• [Goal of the exercise]
Look below for the line with "Add a comment in the comment field", then repeat it and all lines after it, exactly, minus any pictures.

• [Data listing]
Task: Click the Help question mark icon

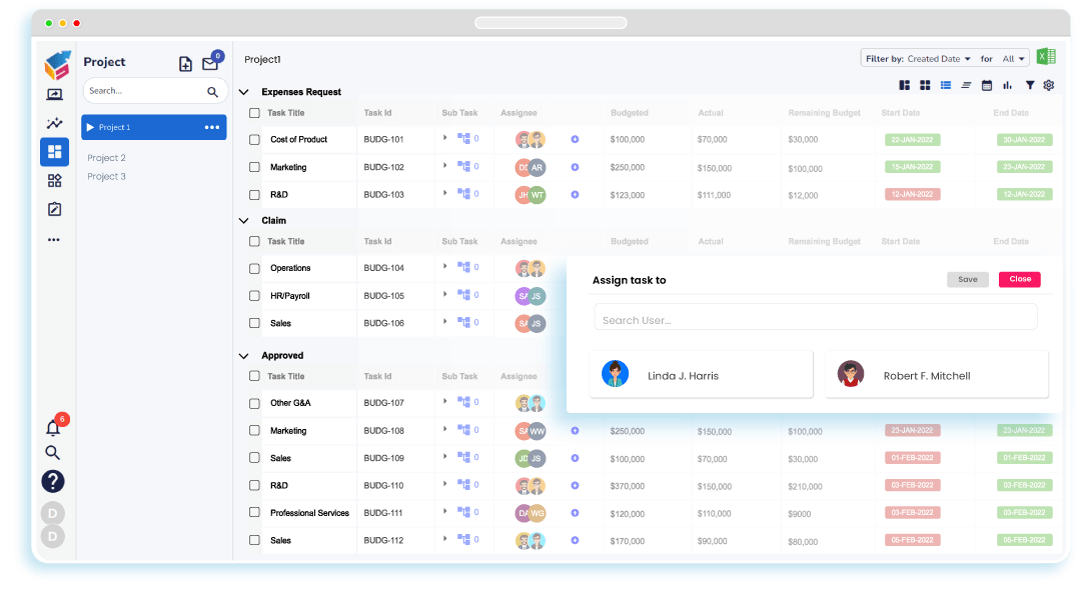Action: click(52, 481)
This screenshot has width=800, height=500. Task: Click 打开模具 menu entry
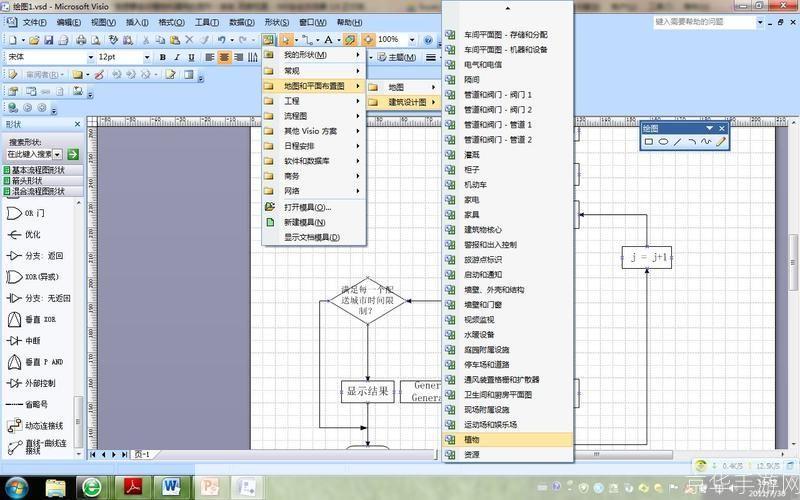(306, 207)
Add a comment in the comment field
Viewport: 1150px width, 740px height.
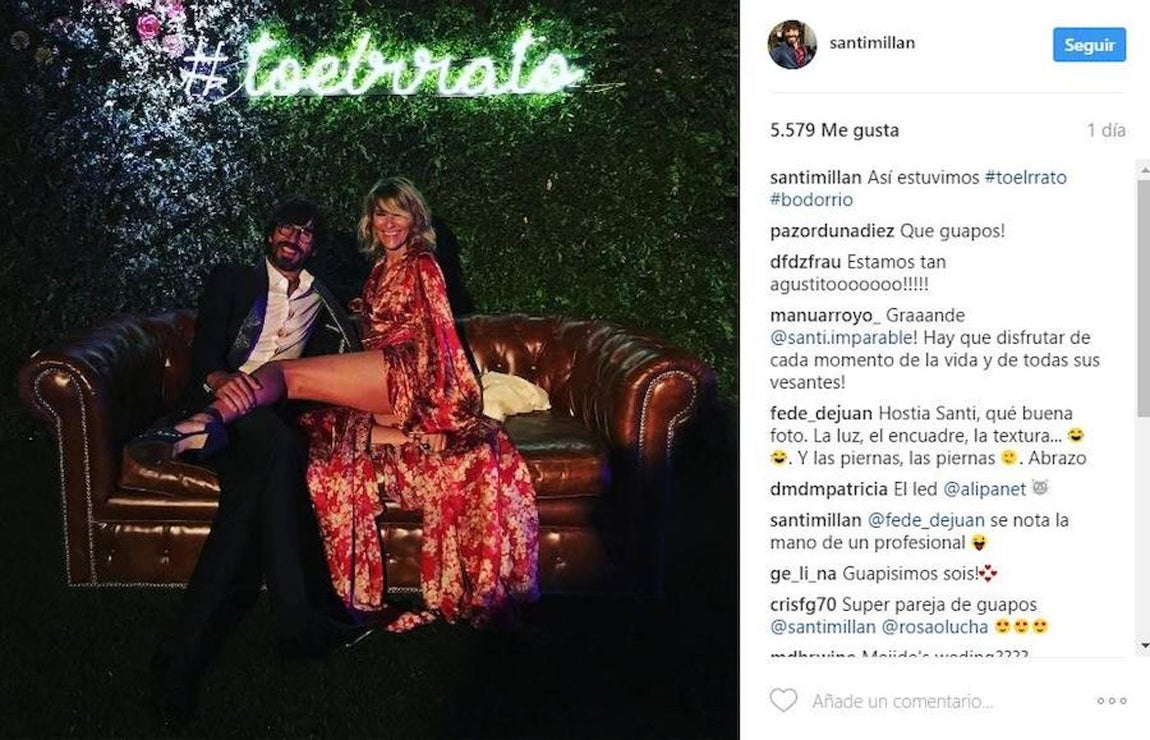pyautogui.click(x=902, y=701)
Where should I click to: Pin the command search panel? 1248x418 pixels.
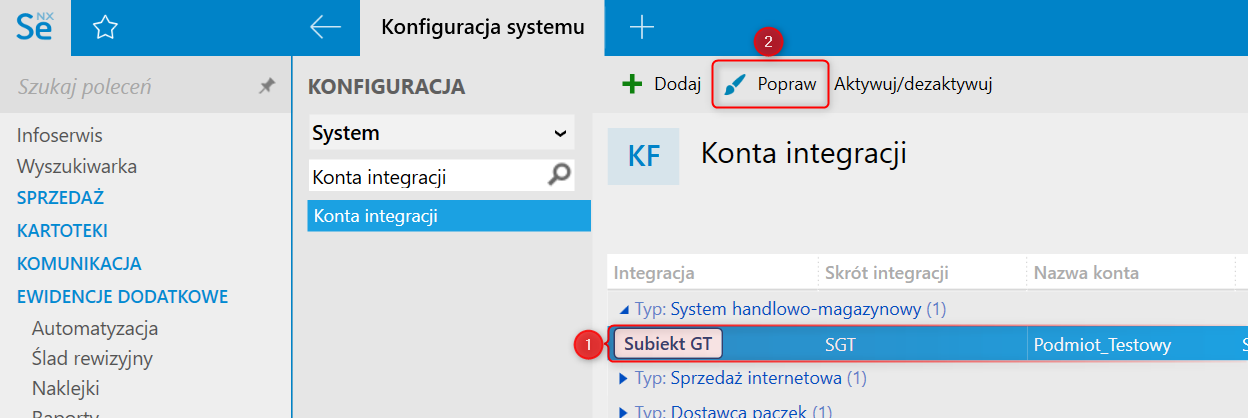coord(266,87)
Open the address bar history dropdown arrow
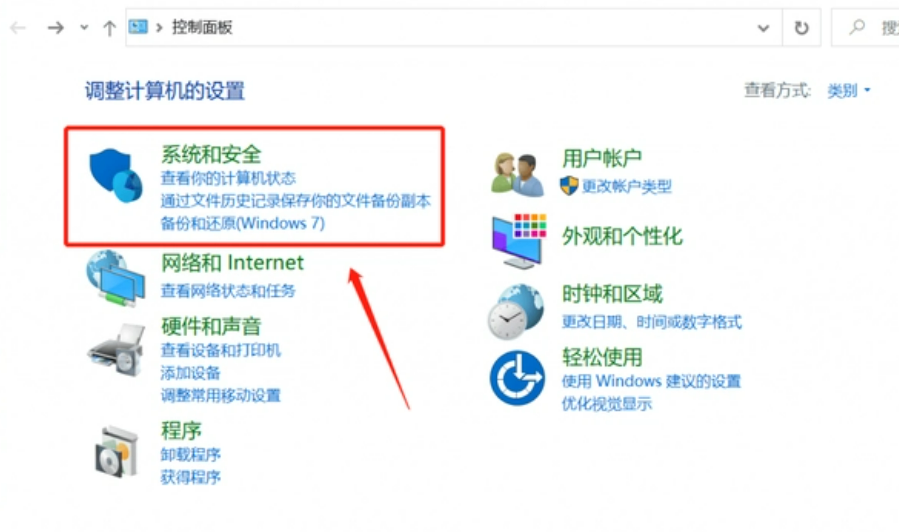899x532 pixels. click(x=763, y=28)
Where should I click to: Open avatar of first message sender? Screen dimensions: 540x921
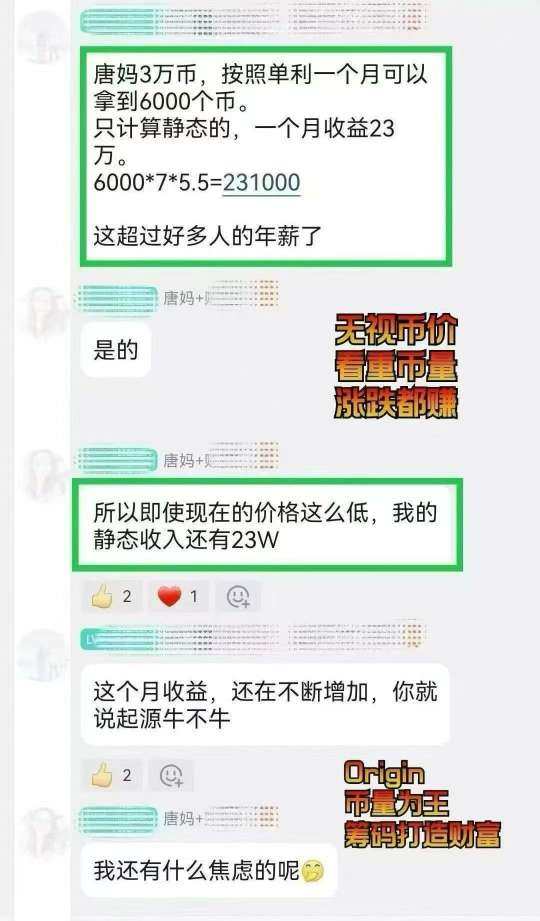[x=42, y=35]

• [Result]
Add a comment in the comment field
Viewport: 1150px width, 740px height.
pyautogui.click(x=902, y=701)
Where should I click to: Pin the command search panel? 1248x418 pixels.
coord(266,87)
Open the address bar history dropdown arrow
899x532 pixels. click(x=763, y=28)
Where should I click to: Open avatar of first message sender? Screen dimensions: 540x921
[x=42, y=35]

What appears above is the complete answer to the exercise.